Paragraphe II
: Une application
cependant limitée dans les législations nationales
La Convention n°138 sur l'âge minimum faisait
espérer la fin du travail des enfants. Cependant, il n'en fut rien car
les pays en développement ne pouvant ou ne voulant pas intégrer
cette convention dans leurs législations nationales, ont eu recours aux
souplesses d'application contenues dans cette convention. En effet, tout en
fixant un âge minimum applicable en principe à tous les secteurs
d'activité, que des enfants y travaillent ou non comme salariés,
la convention n°138 contient des dispositions qui lui donnent une certaine
souplesse destinée à en permettre l'application progressive.
Ainsi, les pays dont l'économie et les institutions scolaires ne sont
pas suffisamment développées peuvent spécifier, en
première étape, un âge minimum de 14 ans au lieu de
1522(*), ce qui a pour
effet d'abaisser l'âge minimum pour les travaux légers de 13
à 12 ans. Toutefois, il n'existe pas d'exception correspondante pour les
activités dangereuses, en application du principe selon lequel le niveau
de développement ne peut servir d'excuse pour permettre que des enfants
soient affectés à des tâches susceptibles de compromettre
leur santé, leur sécurité ou leur moralité.

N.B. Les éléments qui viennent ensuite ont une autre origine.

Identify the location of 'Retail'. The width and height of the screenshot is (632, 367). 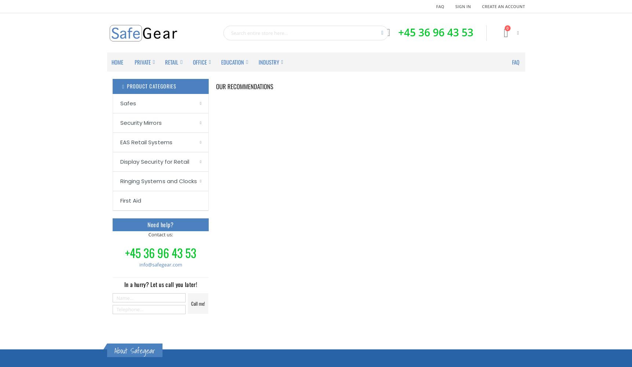
(165, 62).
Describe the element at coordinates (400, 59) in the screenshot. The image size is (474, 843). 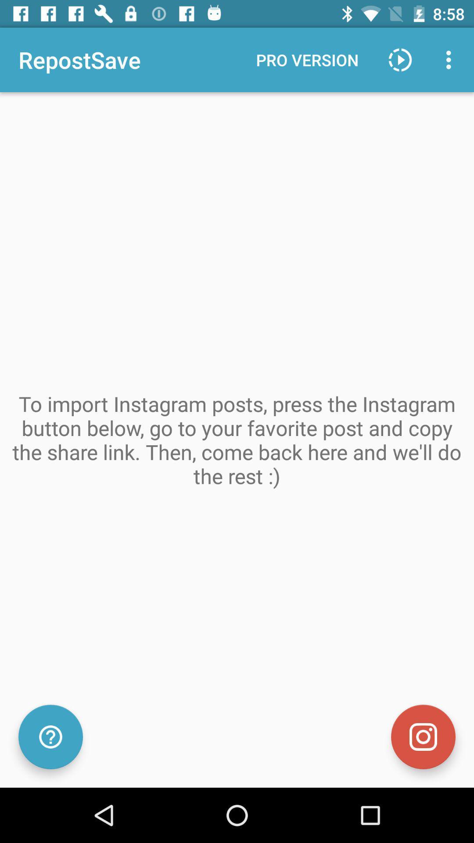
I see `play` at that location.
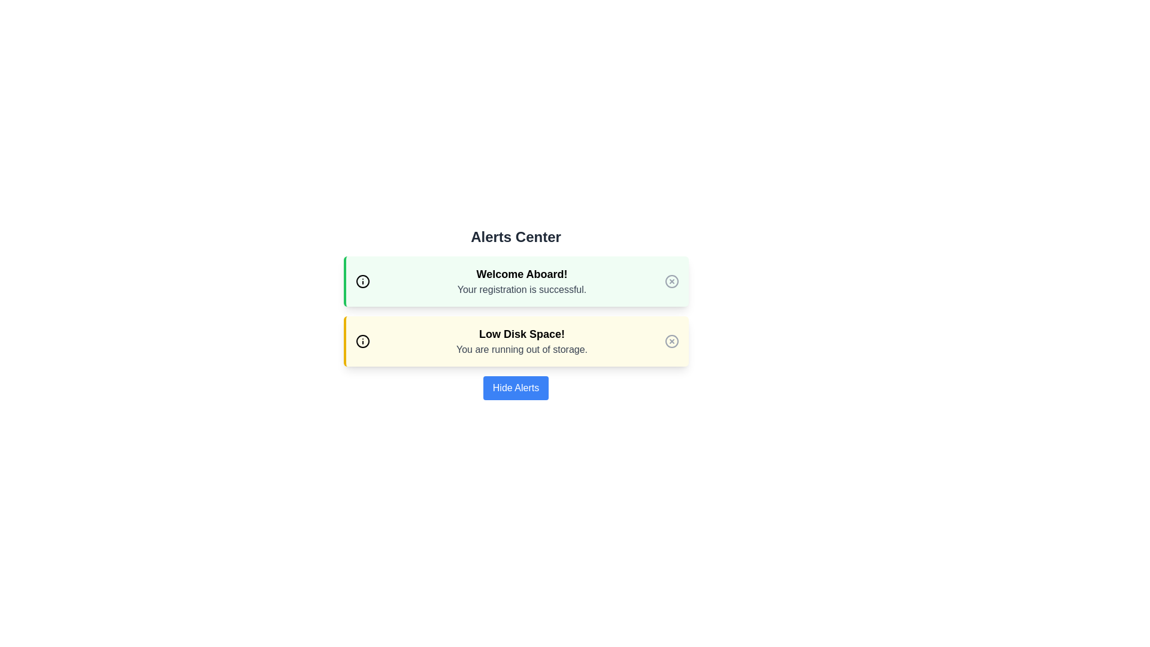  What do you see at coordinates (522, 349) in the screenshot?
I see `the informational text element notifying the user about a shortage of storage space, located below the title 'Low Disk Space!' within the alert box` at bounding box center [522, 349].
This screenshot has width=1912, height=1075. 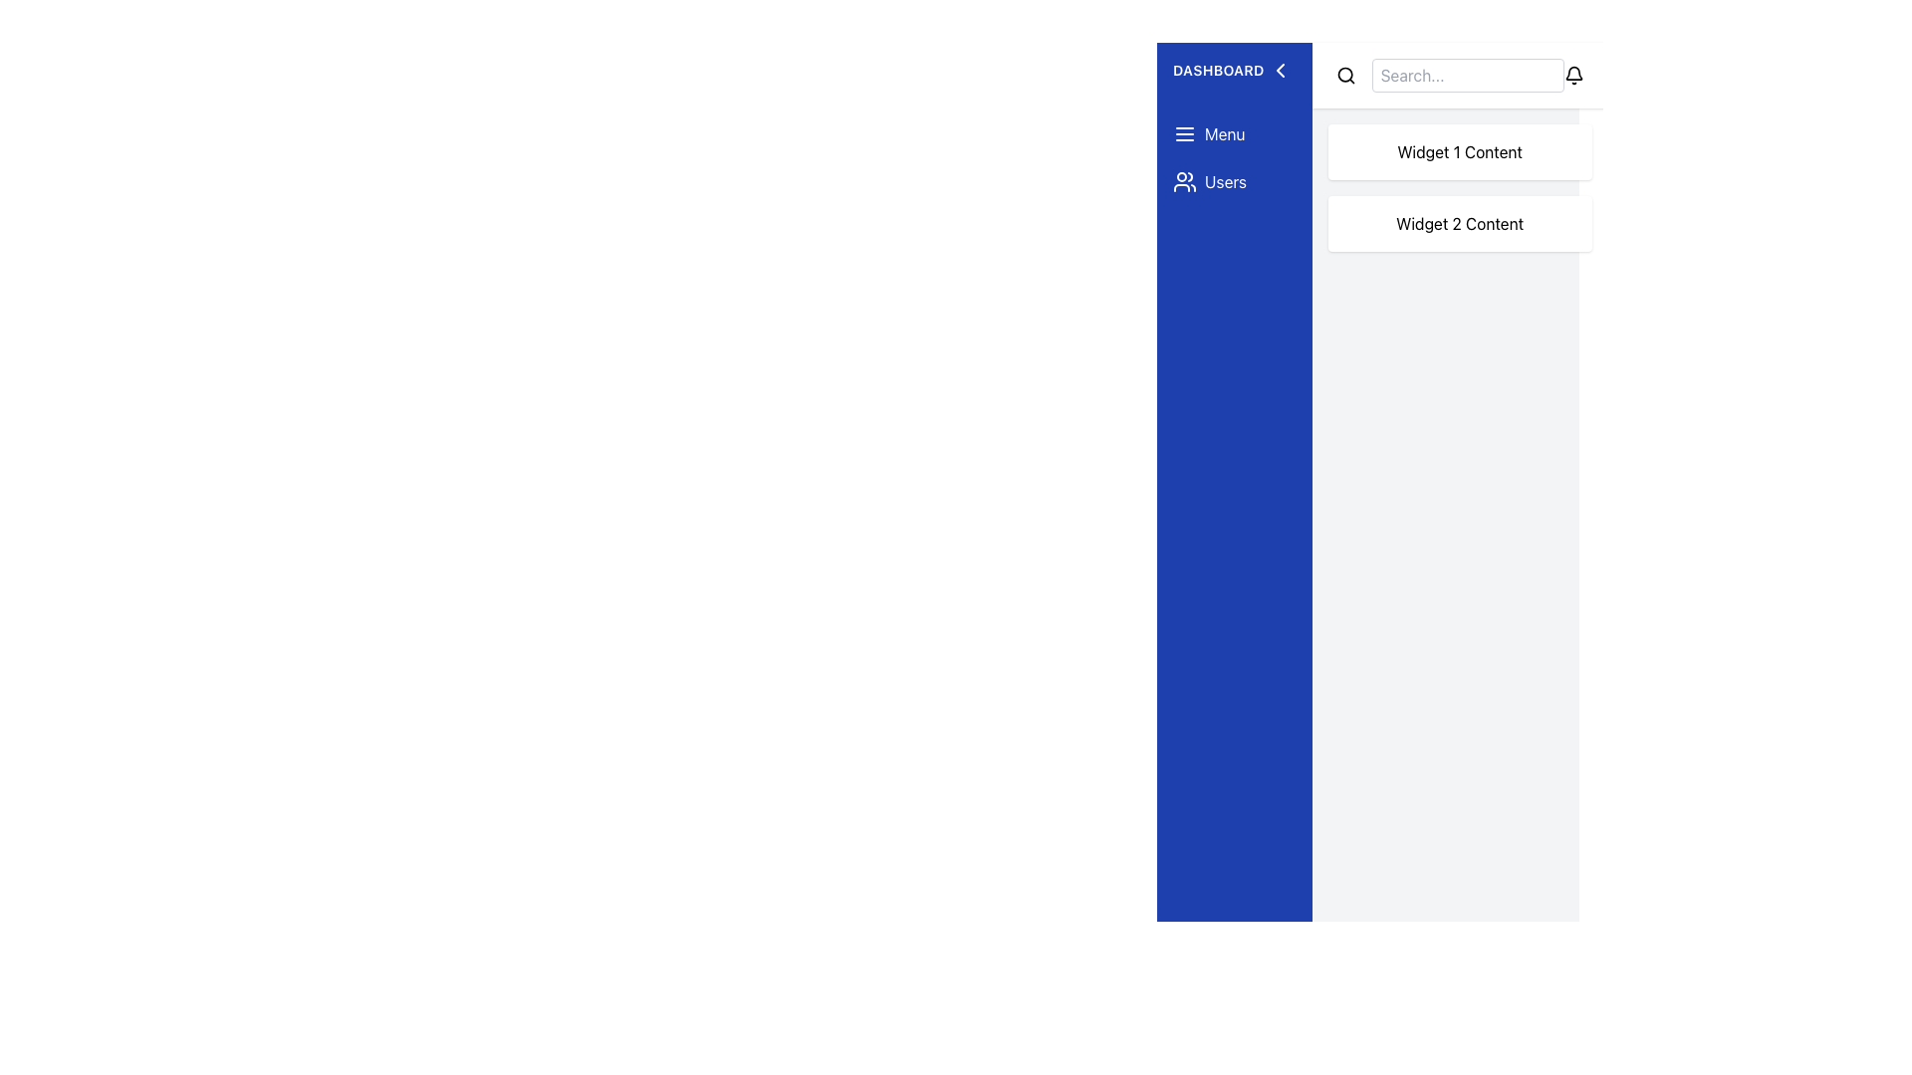 I want to click on the user icon in the sidebar menu, which is represented by an SVG depicting multiple users with a white color on a blue background, located to the left of the 'Users' text label, so click(x=1185, y=181).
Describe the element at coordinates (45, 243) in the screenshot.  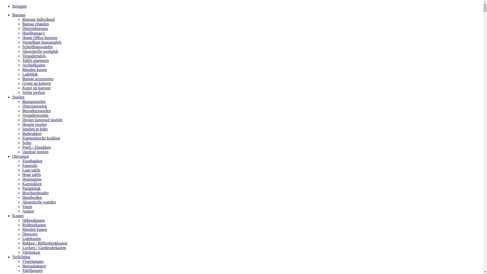
I see `'Rekken / Bibliotheekkasten'` at that location.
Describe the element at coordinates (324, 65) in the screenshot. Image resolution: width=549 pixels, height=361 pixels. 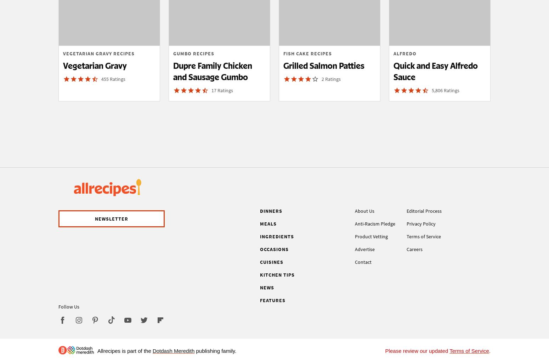
I see `'Grilled Salmon Patties'` at that location.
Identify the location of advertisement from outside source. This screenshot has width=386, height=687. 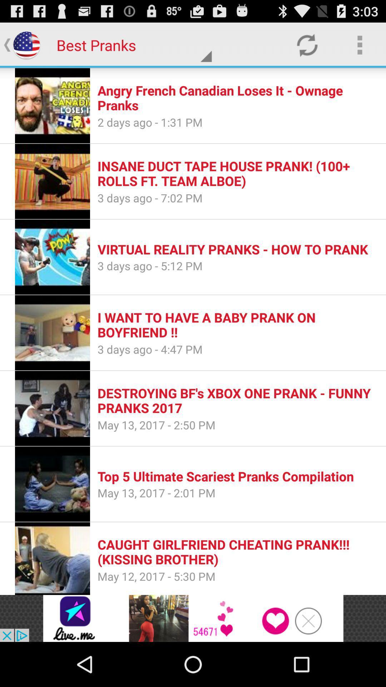
(193, 618).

La convention n°138 présente aussi une certaine
souplesse en ce qui concerne les secteurs ou activités visés
puisqu'elle autorise les Etats à exclure des catégories
limitées d'emploi ou de travail, lorsque son application à ses
catégories soulèverait des difficultés d'exécution
spéciales et importantes23(*). Elle ne précise pas ces catégories,
mais il a été fait mention, au cours des travaux
préparatoires, de l'emploi dans les entreprises familiales, des services
domestiques chez les particuliers et de certains types de travaux
effectués en dehors du contrôle de l'employeur, par exemple le
travail à domicile. Ces exclusions tiennent essentiellement aux
difficultés pratiques que soulève l'application de la loi aux
catégories visées, et non bien sûr à l'absence de
risques d'exploitation ou d'abus.
Par ailleurs, la convention donne aux pays en
développement la possibilité de limiter initialement son champ
d'application en précisant les branches d'activité
économique ou les types d'entreprises auxquelles elle s'applique :
l'article 5 stipule que « tout membre dont l'économie et les
services administratifs n'ont pas atteint un développement suffisant
pourra, après consultation des organisations d'employeurs et de
travailleurs intéressées, s'il en existe, limiter, en une
première étape, le champ d'application de la présente
convention. » Cependant dans ce même article il est
précisé que le champ d'application de la convention devra au
moins comprendre les sept secteurs suivants : les industries
extractives ; les industries manufacturières ; le
bâtiment et travaux publics ; l'électricité, gaz et
eau ;les services sanitaires ; les transports, entrepôts et
communications ; les plantations et autres entreprises agricoles
exploitées principalement à des fins commerciales ( à
l'exclusion des entreprises familiales ou de petite dimension )24(*) . Différentes autres
dispositions prévoient des exceptions ou des dérogations, par
exemple celle qui exclut les travaux effectués dans le cadre de certains
types d'enseignement ou de formation ou celle qui permet d'autoriser la
participation des enfants à des spectacles artistiques ainsi que la
possibilité de fixer l'âge minimum de l'apprentissage à 14
ans. S'il s'agit d'activités dangereuses, l'application de ces
dispositions exige les plus grandes précautions. Ainsi, la participation
à des spectacles artistiques peut présenter de graves risques
pour la santé ou la moralité des jeunes. C'est pourquoi certains
pays interdisent de les faire travailler dans les établissements tels
que boîtes des nuit, cabarets et cirques, où il existe en outre un
risque d'exploitation sexuelle. D'autres pays au contraire, comme la
Thaïlande, permettent le travail des enfants dans les night-clubs et les
bars à partir de 15 ans25(*). Quant à la formation, elle peut être un
subterfuge permettant aux employeurs d'imposer de façon continue un
travail pénible à des enfants n'ayant pas atteint l'âge
minimum. Il est donc essentiel de procéder à des contrôles
et à des inspections pour s'assurer que les jeunes reçoivent une
véritable formation dans des conditions convenables et ne sont pas
contraints à cette occasion d'effectuer des tâches dangereuses. La
convention fait obligation à l'autorité compétente de
prendre toutes les mesures nécessaires y compris des sanctions
appropriées, en vue d'assurer l'application effective de ses
dispositions. Les sanctions visées ici sont celles qui seront
prévues par la législation nationale pour les infractions aux
dispositions donnant effet à la convention.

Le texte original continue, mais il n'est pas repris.